Cisco Patches 'Prime Home' Flaw That Allowed Hackers To Reach Into People's Homes (helpnetsecurity.com) 19
Orome1 quotes a report from Help Net Security: Cisco has patched a critical authentication bypass vulnerability that could allow attackers to completely take over Cisco Prime Home installations, and through them mess with subscribers' home network and devices. The vulnerability (CVE-2017-3791), found internally by Cisco security testers, affects the platform's web-based GUI, and can be exploited by remote attackers to bypass authentication and execute any action in Cisco Prime Home with administrator privileges. No user interaction is needed for the exploit to work, and exploitation couldn't be simpler: an attacker just needs to send API commands via HTTP to a particular URL. The bug exists in versions 6.4 and later of Cisco Prime Home, but does not affect versions 5.2 and earlier. "Administrators can verify whether they are running an affected version by opening the Prime Home URL in their browser and checking the Version: line in the login window. If currently logged in, the version information can be viewed in the bottom left of the Prime Home GUI footer, next to the Cisco Prime Home text," Cisco instructed in the security advisory.

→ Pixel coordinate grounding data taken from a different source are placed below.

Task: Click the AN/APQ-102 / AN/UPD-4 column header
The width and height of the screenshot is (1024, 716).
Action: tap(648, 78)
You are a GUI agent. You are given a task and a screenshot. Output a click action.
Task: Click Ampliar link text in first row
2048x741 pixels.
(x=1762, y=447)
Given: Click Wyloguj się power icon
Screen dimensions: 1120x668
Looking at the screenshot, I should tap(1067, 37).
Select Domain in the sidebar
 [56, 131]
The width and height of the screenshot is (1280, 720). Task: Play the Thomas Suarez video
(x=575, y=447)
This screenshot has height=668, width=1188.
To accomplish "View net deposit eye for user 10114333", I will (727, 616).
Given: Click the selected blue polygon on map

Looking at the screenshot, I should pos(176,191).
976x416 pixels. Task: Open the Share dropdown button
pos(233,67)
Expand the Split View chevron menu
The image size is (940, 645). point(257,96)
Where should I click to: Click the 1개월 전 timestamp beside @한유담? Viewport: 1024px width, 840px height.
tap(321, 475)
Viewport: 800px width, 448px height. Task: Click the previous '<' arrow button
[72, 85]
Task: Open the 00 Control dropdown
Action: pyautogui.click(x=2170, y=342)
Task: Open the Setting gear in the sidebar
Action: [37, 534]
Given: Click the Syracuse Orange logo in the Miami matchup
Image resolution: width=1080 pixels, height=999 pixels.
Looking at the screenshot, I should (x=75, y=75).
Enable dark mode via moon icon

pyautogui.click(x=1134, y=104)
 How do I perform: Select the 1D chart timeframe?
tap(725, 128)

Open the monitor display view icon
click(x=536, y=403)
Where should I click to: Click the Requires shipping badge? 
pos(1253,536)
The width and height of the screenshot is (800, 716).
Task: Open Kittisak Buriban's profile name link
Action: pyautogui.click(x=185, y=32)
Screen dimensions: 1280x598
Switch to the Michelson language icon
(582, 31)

So much for Cisco being more secure... (Score:2)
So are they are more secure than the next guy? Not really, they have bugs too (not to mention they designed a lot of the really scary protocols running around the net that sacrifice security all the time).
I guess you can give them kudos for finding an issue then fixing it too... Just don't try to find the updated firmware for that old router you have w/o a service contract..
Re: (Score:2)
Cisco is quite a bit less secure than many competing companies, they have just been riding the name recognition for years.
Re: (Score:2)
I worked at cisco back in the early 90's when it was 3 buildings in menlo park. I later returned about 2 yrs ago for a short contract job.
the company change was night and day, of course (they now have over 25 buildings in san jose, alone). what I noticed is that they no longer have the 'best and brightest' but they are an h1b farm, pretty much.
do you want crappy code and bugs? cause this is how you get crappy code and bugs....
cisco is a has-been, for the most part. some smart people are still there, but
Re: (Score:2)
other companies make core routers, I'd strongly recommend looking at Juniper or see if Nokia, Ericsson, Extreme Networks, Huawei, ZTE products can fit your need
Based on hundreds of thousands of vulns, yes (Score:2)
> So are they are more secure than the next guy?
I manage a vulnerable assessment system. We have hundreds of thousands of distinct vulnerabilities in our database, which we look for on the hundreds of thousands of devices we scan every week. I've been working full time in network security for 18 years. Based on the data I have, yes Cisco is *more secure* than most. Especially if the administrator pays attention to security - Cisco provides many, many ways to make your network more secure.
>> No
Prime Home (Score:2)
I propose a new acronym (Score:3)
Intelligent Devices for the Internet Of Things, or in short IDIOT
Also applicable to anyone buying something from that product group.